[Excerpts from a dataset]
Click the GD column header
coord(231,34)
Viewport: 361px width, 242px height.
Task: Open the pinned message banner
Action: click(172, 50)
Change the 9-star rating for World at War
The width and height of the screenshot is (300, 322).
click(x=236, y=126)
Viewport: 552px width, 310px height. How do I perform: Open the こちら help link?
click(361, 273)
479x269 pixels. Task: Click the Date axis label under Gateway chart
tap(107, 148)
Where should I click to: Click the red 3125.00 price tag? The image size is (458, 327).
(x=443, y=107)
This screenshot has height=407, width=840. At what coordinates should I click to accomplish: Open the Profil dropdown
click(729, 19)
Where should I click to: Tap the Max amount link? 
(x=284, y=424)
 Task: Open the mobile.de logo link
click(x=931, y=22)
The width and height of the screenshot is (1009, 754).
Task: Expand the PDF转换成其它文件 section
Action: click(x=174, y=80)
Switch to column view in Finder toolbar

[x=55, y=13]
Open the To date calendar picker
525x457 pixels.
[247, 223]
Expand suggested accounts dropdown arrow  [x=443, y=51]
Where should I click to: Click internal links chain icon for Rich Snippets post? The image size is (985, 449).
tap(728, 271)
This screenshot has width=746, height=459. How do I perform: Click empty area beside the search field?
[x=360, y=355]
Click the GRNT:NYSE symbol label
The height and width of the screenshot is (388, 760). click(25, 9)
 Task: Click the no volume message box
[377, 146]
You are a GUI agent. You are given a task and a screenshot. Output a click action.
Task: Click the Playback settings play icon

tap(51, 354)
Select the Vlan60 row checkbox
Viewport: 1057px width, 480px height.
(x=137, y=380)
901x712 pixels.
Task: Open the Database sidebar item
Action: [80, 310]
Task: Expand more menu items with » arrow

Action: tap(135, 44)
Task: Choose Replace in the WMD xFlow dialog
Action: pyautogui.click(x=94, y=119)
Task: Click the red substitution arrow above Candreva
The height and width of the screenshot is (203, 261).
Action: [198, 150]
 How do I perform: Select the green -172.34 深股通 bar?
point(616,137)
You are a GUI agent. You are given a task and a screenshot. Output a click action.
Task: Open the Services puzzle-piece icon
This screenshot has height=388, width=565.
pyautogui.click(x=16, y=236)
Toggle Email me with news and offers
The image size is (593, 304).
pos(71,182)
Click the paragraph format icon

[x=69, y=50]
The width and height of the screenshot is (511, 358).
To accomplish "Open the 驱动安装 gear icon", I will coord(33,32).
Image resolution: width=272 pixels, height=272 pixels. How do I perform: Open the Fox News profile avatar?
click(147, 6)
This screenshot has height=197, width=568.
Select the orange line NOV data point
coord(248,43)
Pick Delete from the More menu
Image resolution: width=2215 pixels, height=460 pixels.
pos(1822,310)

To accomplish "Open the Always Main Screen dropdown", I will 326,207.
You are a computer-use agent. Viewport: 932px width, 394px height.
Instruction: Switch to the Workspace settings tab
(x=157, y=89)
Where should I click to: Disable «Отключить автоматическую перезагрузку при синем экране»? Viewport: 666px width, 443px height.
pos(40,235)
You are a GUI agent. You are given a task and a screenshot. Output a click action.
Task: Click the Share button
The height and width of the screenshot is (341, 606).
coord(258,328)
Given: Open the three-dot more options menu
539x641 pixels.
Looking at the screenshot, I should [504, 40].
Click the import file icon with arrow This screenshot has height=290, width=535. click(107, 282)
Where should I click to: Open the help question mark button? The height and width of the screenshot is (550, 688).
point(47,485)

How to complete this task → Reproduce each line of the records in which "will" appears.

Task solution →
To accomplish "Open the 驱动安装 gear icon", I will coord(33,32).
To accomplish "Open the Always Main Screen dropdown", I will 326,207.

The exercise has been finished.